On July 25, approximately 800 US Marines of the 1st Battalion, 5th Marine Regiment were assembled at the Camp San Mateo section of Marine Corps Base Camp Pendleton in San Diego County, California, for a special recognition ceremony highlighting 15 of their peers.
While the select group of Marines may have thought they were about to receive an award or honor, 5th Regiment Sgt. Major Matthew A. Dorsey quickly dismissed those thoughts when he pointed at the service members and said, “NCIS, arrest these Marines,” according to the San Diego Union-Tribune.
This mass arrest, reported by Sputnik back in July, came three weeks after Lance Corporals David Javier Salazar-Quintero and Byron Darnell Law II were arrested on accusations of illegally transporting immigrants across the US-Mexico border “for financial gain.”
“We are aware of the charges facing Lance Cpl. Law and Lance Cpl. Salazar-Quintero, and we continue to cooperate fully with the investigative efforts into this matter,” Marine spokesman 1st Lt. Cameron Edinburgh told the Marine Corps Times after the July 3 arrest of the pair.
That cooperation ultimately led to the arrest conducted by some 40 NCIS agents and recorded by the USMC, according to a statement from the Marine Corps.
“It was an eye-opening thing for the rest of the battalion,” Edinburgh told the OC Register on July 25. “It had a shock and awe factor. The command wanted to send a message to make clear this type of behavior is not tolerated.”
While 13 Marines were charged with conspiracy and human smuggling, and another eight troops were questioned - but not charged - in relation to suspected drug activity, lawyers representing the accused have argued that the public arrest was not only illegal, but also tainted the jury pool.

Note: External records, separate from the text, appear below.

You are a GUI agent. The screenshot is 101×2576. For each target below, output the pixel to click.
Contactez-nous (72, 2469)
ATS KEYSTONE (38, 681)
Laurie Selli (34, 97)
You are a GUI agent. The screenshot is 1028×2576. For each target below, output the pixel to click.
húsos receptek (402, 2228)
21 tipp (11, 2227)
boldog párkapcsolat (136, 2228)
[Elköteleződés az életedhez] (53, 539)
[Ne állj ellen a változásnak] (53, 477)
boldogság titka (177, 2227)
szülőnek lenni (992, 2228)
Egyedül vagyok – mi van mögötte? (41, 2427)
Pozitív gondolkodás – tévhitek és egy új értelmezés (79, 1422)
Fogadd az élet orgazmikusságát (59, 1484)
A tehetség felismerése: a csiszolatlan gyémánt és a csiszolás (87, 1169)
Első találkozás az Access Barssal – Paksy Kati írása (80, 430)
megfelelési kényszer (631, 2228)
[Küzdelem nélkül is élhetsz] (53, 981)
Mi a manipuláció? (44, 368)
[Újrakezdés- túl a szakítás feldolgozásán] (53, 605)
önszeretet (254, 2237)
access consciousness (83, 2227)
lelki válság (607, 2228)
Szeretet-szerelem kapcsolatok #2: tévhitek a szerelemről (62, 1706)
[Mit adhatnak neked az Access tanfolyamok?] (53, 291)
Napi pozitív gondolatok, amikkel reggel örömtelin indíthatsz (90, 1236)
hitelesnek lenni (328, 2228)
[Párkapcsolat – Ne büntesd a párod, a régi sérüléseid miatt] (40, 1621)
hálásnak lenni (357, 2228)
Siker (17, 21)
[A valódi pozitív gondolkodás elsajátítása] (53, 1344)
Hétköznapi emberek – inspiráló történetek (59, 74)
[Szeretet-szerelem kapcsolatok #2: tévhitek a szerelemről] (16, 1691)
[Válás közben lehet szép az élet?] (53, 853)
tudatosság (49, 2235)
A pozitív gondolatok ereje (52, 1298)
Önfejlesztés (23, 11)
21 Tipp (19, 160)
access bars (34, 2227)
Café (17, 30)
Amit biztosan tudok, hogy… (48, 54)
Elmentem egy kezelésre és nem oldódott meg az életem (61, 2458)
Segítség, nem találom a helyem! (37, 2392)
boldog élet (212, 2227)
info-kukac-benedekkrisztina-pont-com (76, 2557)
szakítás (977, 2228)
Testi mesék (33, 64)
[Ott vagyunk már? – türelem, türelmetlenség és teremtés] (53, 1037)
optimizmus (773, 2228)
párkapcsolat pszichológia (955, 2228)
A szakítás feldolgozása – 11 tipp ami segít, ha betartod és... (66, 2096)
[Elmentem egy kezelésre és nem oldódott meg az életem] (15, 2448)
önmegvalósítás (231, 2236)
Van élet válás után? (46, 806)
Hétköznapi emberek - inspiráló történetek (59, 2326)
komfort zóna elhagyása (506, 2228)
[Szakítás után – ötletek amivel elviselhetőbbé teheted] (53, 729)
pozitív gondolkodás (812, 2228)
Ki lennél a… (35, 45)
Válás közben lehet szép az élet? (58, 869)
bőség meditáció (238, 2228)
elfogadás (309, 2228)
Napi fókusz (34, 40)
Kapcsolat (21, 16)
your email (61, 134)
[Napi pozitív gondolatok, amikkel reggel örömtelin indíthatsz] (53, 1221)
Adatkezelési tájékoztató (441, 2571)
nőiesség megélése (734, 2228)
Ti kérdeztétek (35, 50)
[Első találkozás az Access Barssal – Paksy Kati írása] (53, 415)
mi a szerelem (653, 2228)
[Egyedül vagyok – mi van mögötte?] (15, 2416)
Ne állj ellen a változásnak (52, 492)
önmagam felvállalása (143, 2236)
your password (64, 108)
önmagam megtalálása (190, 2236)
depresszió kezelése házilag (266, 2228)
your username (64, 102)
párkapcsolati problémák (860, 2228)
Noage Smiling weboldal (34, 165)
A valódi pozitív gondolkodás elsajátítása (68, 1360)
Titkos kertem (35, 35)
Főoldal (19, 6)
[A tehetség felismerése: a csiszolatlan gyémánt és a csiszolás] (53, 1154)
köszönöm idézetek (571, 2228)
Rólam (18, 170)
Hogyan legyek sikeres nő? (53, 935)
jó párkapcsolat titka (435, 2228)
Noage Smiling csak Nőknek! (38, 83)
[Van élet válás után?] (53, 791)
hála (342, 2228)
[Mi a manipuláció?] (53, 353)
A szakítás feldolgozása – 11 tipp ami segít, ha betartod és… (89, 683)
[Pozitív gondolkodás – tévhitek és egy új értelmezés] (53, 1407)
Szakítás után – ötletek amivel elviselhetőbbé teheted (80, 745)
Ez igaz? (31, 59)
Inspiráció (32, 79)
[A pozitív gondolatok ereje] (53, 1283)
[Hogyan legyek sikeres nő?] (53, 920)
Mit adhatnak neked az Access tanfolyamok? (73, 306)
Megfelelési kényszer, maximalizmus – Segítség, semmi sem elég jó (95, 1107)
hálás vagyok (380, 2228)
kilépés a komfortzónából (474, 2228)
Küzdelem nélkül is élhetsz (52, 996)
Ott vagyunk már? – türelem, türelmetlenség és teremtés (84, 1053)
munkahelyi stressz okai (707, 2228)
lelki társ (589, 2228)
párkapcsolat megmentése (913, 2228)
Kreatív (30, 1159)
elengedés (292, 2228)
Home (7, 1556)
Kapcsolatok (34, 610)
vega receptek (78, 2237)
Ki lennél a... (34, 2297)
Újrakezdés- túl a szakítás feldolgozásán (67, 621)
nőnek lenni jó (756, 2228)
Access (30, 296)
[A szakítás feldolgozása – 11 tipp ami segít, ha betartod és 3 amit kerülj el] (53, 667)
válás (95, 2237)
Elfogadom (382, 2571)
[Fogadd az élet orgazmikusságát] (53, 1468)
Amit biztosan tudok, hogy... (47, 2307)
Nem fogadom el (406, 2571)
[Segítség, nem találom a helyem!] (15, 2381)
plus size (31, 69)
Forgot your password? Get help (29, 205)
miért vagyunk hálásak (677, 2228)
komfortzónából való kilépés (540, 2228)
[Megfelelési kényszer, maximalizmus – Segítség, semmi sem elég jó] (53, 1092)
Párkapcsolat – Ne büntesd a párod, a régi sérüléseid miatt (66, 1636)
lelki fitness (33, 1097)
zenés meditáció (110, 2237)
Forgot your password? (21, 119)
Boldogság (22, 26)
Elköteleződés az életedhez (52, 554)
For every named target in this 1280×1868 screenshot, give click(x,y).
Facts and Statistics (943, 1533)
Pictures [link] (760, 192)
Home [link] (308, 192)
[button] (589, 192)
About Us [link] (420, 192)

“The government’s actions in this battalion formation arrest and their post-arrest comments to the battalion are wholly unacceptable and inappropriate,” attorney Bethany Payton-O’Brien said in a defense motion filed on Friday, reported the Union-Tribune. She went on to express that the spectacle and recording of the scene amounted to “unlawful command influence” on the case and cited Edinburgh’s previous comments as proof of the USMC’s actions being an illegal pretrial punishment.
Jeremiah Sullivan, another lawyer representing an accused Marine, told the Union-Tribune that the situation is “puzzling, but not surprising.”
Edinburgh clarified to the outlet that the decision to record the arrest did not come from the 1st Battalion, 5th Marine Regiment, but instead from the 1st Marine Division’s communication strategy office.
“It was something we felt should be done for proper visibility,” he said.
The accused Marines have remained in the Camp Pendleton brig until their pretrial dates, which have yet to be made public.